| SET EXERCISE A |
Render the records from the line containing "Given: Click the cloud weather overlay icon" to the line containing "Looking at the screenshot, I should (218, 425)." as a Markdown table with the columns Line No. and Record Text, leaving out blank lines.

··· PASSAGE GIVEN ···

UNIVERSITY OF HOUSTON LAW CENTER
100 Law Center
Houston, TX 77204-6060
December 18, 2002VIA EMAIL (email@example.com)
Mr. Jonathan G. Katz
Securities and Exchange Commission
450 Fifth Street, NW
Washington, D.C. 20549-0609
|Re:||Proposed Rules pursuant to Section 307 of the Sarbanes-Oxley Act of 2002 |
under File Number 33-8150.wp
Dear Mr. Katz:
I am responding to the Commission's request for public comment on its Proposed Rule for Implementation of Standards of Professional Conduct for Attorneys, 17 CFR Part 205 (the "Proposed Rules").1 Although I applaud the Commission's rapid yet comprehensive draft of the Proposed Rules, I write to suggest some additional issues for the Commission to consider.
From my perspective, the single biggest difficulty facing the Commission in promulgating the Proposed Rules is the interface between the Proposed Rules and the various state ethics rules. To the extent that the Proposed Rules differ in any respect from state ethics rules, the Proposed Rules should create some form of safe harbor for attorneys. Otherwise, attorneys practicing before the Commission will run the very real risk that compliance with the Commission's rules will cause them to violate their own state ethics rules.

···

| SET EXERCISE B |
Continue the letter on the proposed attorney conduct rules, starting right after its last paragraph.

··· ITEMS ···

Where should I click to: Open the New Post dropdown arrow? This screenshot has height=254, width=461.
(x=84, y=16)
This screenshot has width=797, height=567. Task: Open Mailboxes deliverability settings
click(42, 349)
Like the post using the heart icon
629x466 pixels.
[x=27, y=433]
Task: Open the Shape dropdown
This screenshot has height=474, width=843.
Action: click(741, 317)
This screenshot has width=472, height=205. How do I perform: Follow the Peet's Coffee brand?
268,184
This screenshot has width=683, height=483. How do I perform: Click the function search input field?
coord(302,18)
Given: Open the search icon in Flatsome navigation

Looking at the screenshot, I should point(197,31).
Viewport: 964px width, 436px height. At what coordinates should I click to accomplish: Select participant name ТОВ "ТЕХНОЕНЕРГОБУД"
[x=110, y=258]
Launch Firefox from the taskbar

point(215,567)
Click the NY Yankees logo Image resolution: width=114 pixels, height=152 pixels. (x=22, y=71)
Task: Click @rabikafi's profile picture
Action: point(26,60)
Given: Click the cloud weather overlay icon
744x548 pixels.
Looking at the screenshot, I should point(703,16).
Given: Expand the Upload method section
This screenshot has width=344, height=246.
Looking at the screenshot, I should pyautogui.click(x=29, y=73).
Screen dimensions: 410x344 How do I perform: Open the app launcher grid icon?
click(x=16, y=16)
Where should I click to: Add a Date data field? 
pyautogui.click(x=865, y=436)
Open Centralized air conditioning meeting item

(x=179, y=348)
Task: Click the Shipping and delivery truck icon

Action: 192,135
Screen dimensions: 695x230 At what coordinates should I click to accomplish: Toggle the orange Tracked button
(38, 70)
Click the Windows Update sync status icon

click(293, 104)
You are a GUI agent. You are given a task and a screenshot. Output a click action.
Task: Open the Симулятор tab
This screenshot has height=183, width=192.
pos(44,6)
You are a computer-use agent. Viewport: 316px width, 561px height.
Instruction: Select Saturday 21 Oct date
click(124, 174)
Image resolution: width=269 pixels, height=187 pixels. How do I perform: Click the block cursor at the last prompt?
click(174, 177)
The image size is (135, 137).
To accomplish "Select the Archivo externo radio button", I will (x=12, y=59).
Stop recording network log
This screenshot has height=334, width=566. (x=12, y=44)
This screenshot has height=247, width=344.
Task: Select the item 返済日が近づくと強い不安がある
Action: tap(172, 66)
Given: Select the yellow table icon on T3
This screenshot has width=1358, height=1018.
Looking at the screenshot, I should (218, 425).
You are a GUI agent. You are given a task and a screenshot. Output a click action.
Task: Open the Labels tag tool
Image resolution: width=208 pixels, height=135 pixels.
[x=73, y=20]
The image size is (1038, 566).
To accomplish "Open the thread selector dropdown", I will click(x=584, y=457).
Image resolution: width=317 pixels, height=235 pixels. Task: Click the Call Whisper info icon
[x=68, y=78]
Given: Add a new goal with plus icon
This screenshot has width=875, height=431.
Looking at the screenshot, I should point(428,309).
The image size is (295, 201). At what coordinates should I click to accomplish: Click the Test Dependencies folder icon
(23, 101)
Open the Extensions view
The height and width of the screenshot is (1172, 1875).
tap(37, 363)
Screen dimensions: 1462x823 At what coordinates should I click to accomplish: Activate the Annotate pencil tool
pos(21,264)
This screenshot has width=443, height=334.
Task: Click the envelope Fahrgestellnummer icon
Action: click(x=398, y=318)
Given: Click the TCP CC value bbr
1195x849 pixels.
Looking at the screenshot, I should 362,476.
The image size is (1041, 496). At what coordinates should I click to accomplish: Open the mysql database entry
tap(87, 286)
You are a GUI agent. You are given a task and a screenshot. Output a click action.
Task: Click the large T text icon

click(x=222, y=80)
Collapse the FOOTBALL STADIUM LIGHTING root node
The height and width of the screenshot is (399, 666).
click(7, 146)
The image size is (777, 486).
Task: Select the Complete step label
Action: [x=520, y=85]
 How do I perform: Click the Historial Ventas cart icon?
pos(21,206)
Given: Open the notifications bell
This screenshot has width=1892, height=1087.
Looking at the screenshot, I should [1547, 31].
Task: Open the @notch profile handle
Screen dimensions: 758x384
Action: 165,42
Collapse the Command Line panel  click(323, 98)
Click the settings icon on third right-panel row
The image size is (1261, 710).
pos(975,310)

···

| WRITTEN REPLY A |
| Line No. | Record Text |
|---|---|
| 1 | Given: Click the cloud weather overlay icon |
| 2 | 744x548 pixels. |
| 3 | Looking at the screenshot, I should point(703,16). |
| 4 | Given: Expand the Upload method section |
| 5 | This screenshot has width=344, height=246. |
| 6 | Looking at the screenshot, I should pyautogui.click(x=29, y=73). |
| 7 | Screen dimensions: 410x344 How do I perform: Open the app launcher grid icon? |
| 8 | click(x=16, y=16) |
| 9 | Where should I click to: Add a Date data field?  |
| 10 | pyautogui.click(x=865, y=436) |
| 11 | Open Centralized air conditioning meeting item |
| 12 | (x=179, y=348) |
| 13 | Task: Click the Shipping and delivery truck icon |
| 14 | Action: 192,135 |
| 15 | Screen dimensions: 695x230 At what coordinates should I click to accomplish: Toggle the orange Tracked button |
| 16 | (38, 70) |
| 17 | Click the Windows Update sync status icon |
| 18 | click(293, 104) |
| 19 | You are a GUI agent. You are given a task and a screenshot. Output a click action. |
| 20 | Task: Open the Симулятор tab |
| 21 | This screenshot has height=183, width=192. |
| 22 | pos(44,6) |
| 23 | You are a computer-use agent. Viewport: 316px width, 561px height. |
| 24 | Instruction: Select Saturday 21 Oct date |
| 25 | click(124, 174) |
| 26 | Image resolution: width=269 pixels, height=187 pixels. How do I perform: Click the block cursor at the last prompt? |
| 27 | click(174, 177) |
| 28 | The image size is (135, 137). |
| 29 | To accomplish "Select the Archivo externo radio button", I will (x=12, y=59). |
| 30 | Stop recording network log |
| 31 | This screenshot has height=334, width=566. (x=12, y=44) |
| 32 | This screenshot has height=247, width=344. |
| 33 | Task: Select the item 返済日が近づくと強い不安がある |
| 34 | Action: tap(172, 66) |
| 35 | Given: Select the yellow table icon on T3 |
| 36 | This screenshot has width=1358, height=1018. |
| 37 | Looking at the screenshot, I should (218, 425). |

| WRITTEN REPLY B |
In attempting to create a safe harbor, the Proposed Rules state, in Section 205.3(d)(3), that "[t]he notification to the Commission prescribed by this paragraph (d) does not breach the attorney-client privilege."2 Unfortunately, the attorney-client privilege does not protect attorneys from discipline for the violation of state ethics rules regarding confidentiality. The attorney-client privilege is a rule of evidence and is not an ethics rule.3 To create a true safe harbor, the Commission needs to address state ethics rules on confidentiality directly.
The need for a workable safe harbor is clear. The Commission has recognized that the Proposed Rules differ in significant respects from various states' ethics rules.4 For example, to the extent that an attorney is a member of a state bar that prohibits noisy withdrawal, Section 205.3(d) of the Proposed Rules creates an irreconcilable conflict.5 An attorney admitted in that state who practices before the Commission will have two unpalatable choices: (1) effect a noisy withdrawal and violate the state's rules on confidentiality or (2) refuse to effect a noisy withdrawal, violate Section 205.3(d) (thereby violating the Securities and Exchange Act of 1934),6 and thus violate the state's ethics prohibition against committing professional misconduct.7 Either way, a lawyer in a state that prohibits noisy withdrawal will find himself in trouble with state ethics rules. The same situation would occur if an attorney was a member of a state bar that prohibited the revelation of confidential information about a future crime: if the Proposed Rules required the attorney to reveal confidential information about a future crime and a state prohibited the attorney from revealing that information, the attorney would again face an irreconcilable conflict.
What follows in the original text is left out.